EC2 instances offer a number of different kinds of storage. Please be aware of the following when selecting the storage for your cluster:

Instance Store is recommended for Elasticsearch clusters as it offers excellent performance and is cheaper than EBS-based storage. Elasticsearch is designed to work well with this kind of ephemeral storage because it replicates each shard across multiple nodes. If a node fails and its Instance Store is lost then Elasticsearch will rebuild any lost shards from other copies.
EBS-based storage may be acceptable for smaller clusters (1-2 nodes). Be sure to use provisioned IOPS to ensure your cluster has satisfactory performance.
EFS-based storage is not recommended or supported as it does not offer satisfactory performance. Historically, shared network filesystems such as EFS have not always offered precisely the behaviour that Elasticsearch requires of its filesystem, and this has been known to lead to index corruption. Although EFS offers durability, shared storage, and the ability to grow and shrink filesystems dynamically, you can achieve the same benefits using Elasticsearch directly.

Choice of AMI

Prefer the Amazon Linux 2 AMIs as these allow you to benefit from the lightweight nature, support, and EC2-specific performance enhancements that these images offer.

Networking

Smaller instance types have limited network performance, in terms of both bandwidth and number of connections. If networking is a bottleneck, avoid instance types with networking labelled as Moderate or Low.
It is a good idea to distribute your nodes across multiple availability zones and use shard allocation awareness to ensure that each shard has copies in more than one availability zone.
Do not span a cluster across regions. Elasticsearch expects that node-to-node connections within a cluster are reasonably reliable and offer high bandwidth and low latency, and these properties do not hold for connections between regions. Although an Elasticsearch cluster will behave correctly when node-to-node connections are unreliable or slow, it is not optimised for this case and its performance may suffer.
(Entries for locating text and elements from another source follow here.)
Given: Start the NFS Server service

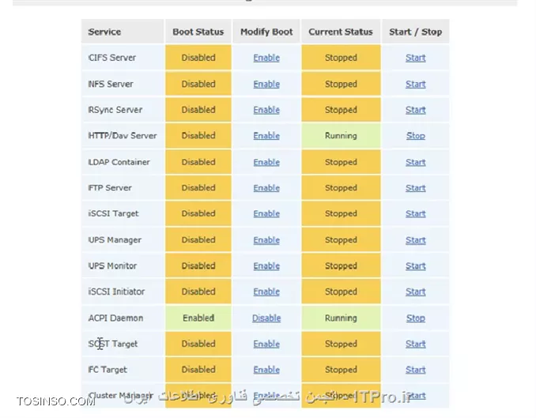Looking at the screenshot, I should (x=415, y=84).
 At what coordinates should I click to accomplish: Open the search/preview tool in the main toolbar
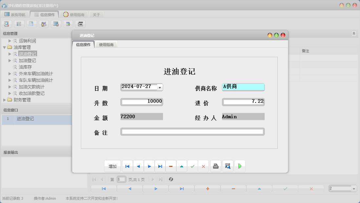pyautogui.click(x=7, y=24)
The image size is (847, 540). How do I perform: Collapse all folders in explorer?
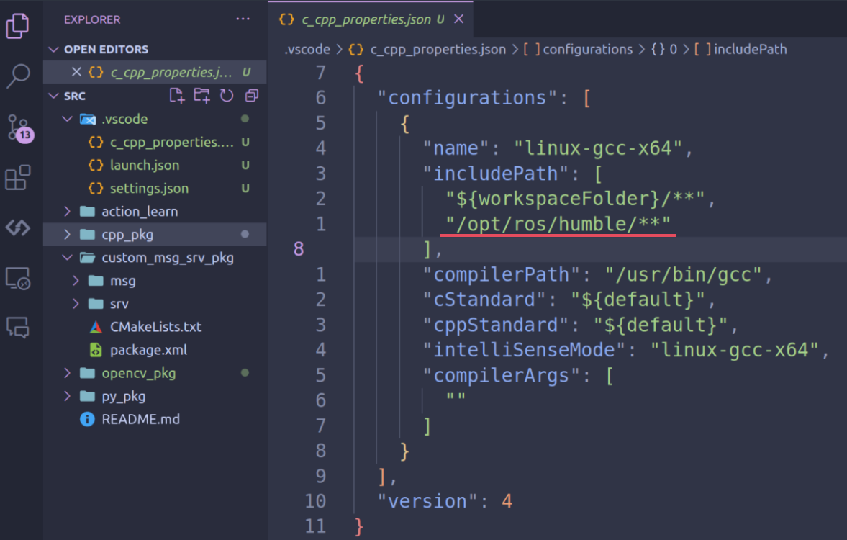pyautogui.click(x=251, y=96)
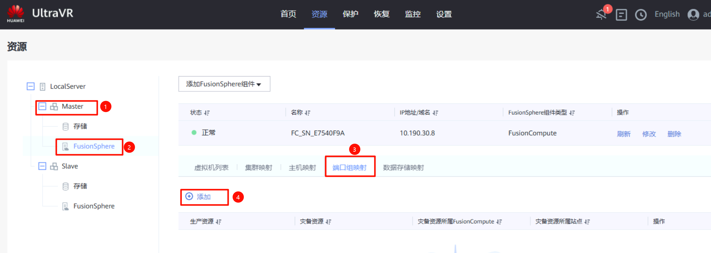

If you wish to geographically distribute your data, you should provision multiple clusters and use features such as cross-cluster search and cross-cluster replication.

Other recommendations

If you have split your nodes into roles, consider tagging the EC2 instances by role to make it easier to filter and view your EC2 instances in the AWS console.
Consider enabling termination protection for all of your data and master-eligible nodes. This will help to prevent accidental termination of these nodes which could temporarily reduce the resilience of the cluster and which could cause a potentially disruptive reallocation of shards.
If running your cluster using one or more auto-scaling groups, consider protecting your data and master-eligible nodes against termination during scale-in. This will help to prevent automatic termination of these nodes which could temporarily reduce the resilience of the cluster and which could cause a potentially disruptive reallocation of shards. If these instances are protected against termination during scale-in then you can use shard allocation filtering to gracefully migrate any data off these nodes before terminating them manually. Refer to Index-level shard allocation settings.